Sin embargo, esto no se acabará en el XVIII, a pesar de los esfuerzos por la implantación de la educación y la Revolución francesa, cuyos dirigentes, nuevos burgueses revolucionarios, dejaron fuera de las academias a las mujeres. Así lo manifestaron también Rousseau y Molière sin empacho.

Tampoco el XIX nos ofrece la mejora deseada. Basta con recordar la negativa a que doña Emilia Pardo Bazán entrara en la Academia, empresa que antes había intentado sin éxito Gertrudis Gómez de Avellaneda. Pero doña Emilia, incansable, a pesar de las feroces críticas de sus coetáneos, profundizará con modernas reivindicaciones feministas que allanarían el camino sin que ella pudiera verlo. No quisiera olvidar a Rosalía de Castro, que tantas veces se cuestionó su arte y tantas otras estuvo a punto de abandonarlo, sobre todo cuando su marido aplaudió con vehemencia el absurdo experimento de su peluquero con la literatura o cuando las autoridades gallegas la acusaron sin contemplaciones ante la denuncia que Rosalía hacía de ciertas prácticas machistas de los marineros gallegos con sus esposas.

Ni el siglo XX nos dejó un buen sabor de boca. ¿Saben ustedes que en 1977, cuando la editorial londinense Bloomsbury aceptó publicar el primer libro de Jane Rowling le sugirió a la autora hacer desaparecer su nombre femenino y firmar con J.K Rowling? La argumentación era grosera: ¿qué niños querrían leer las aventuras de Harry Potter si sabían que las había escrito una mujer?

Es evidente que todos esos pasados necesitan una voz en nuestro presente. Porque las mujeres escribimos vivaces, bulliciosas, sin filtros… pero también con coraje, con desesperación.

Para acabar os diré que esas ignoradas escritoras no piensan someterse más al olvido de sus tiempos ni a la humillación de los nuestros. Sé de buena tinta que han montado una batida para la búsqueda de un tal Íñigo, y no Montoya precisamente. No te conozco, Íñigo, pero a ellas sí, y te aseguro que estás acabado, las mejores influencers tienen mucho poder, y las catacumbas más.

Hasta dentro de unos días. Y no se olviden de una cosa: el mar les espera.

* * *

> PARTES DEL EJERCICIO
a) Reproduce el pasaje del fragmento sobre las escritoras ignoradas que comienza en "Es evidente que" y termina después de "las catacumbas más.", sustituyendo "coraje" por "valentía".
b) Según el fragmento sobre las escritoras ignoradas, ¿quién había intentado sin éxito entrar en la Academia antes que Emilia Pardo Bazán?
c) Traduce al inglés esta oración del fragmento: "Es evidente que todos esos pasados necesitan una voz en nuestro presente."
Los datos no son necesarios para resolver el ejercicio.

> BLOQUE DE DATOS
* * *

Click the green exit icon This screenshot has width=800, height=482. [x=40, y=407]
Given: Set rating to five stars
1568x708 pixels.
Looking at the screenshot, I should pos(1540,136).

* * *

> RESULTADOS POR TAREA
a)
Es evidente que todos esos pasados necesitan una voz en nuestro presente. Porque las mujeres escribimos vivaces, bulliciosas, sin filtros… pero también con valentía, con desesperación.

Para acabar os diré que esas ignoradas escritoras no piensan someterse más al olvido de sus tiempos ni a la humillación de los nuestros. Sé de buena tinta que han montado una batida para la búsqueda de un tal Íñigo, y no Montoya precisamente. No te conozco, Íñigo, pero a ellas sí, y te aseguro que estás acabado, las mejores influencers tienen mucho poder, y las catacumbas más.

b) Gertrudis Gómez de Avellaneda.

c) It is evident that all those pasts need a voice in our present.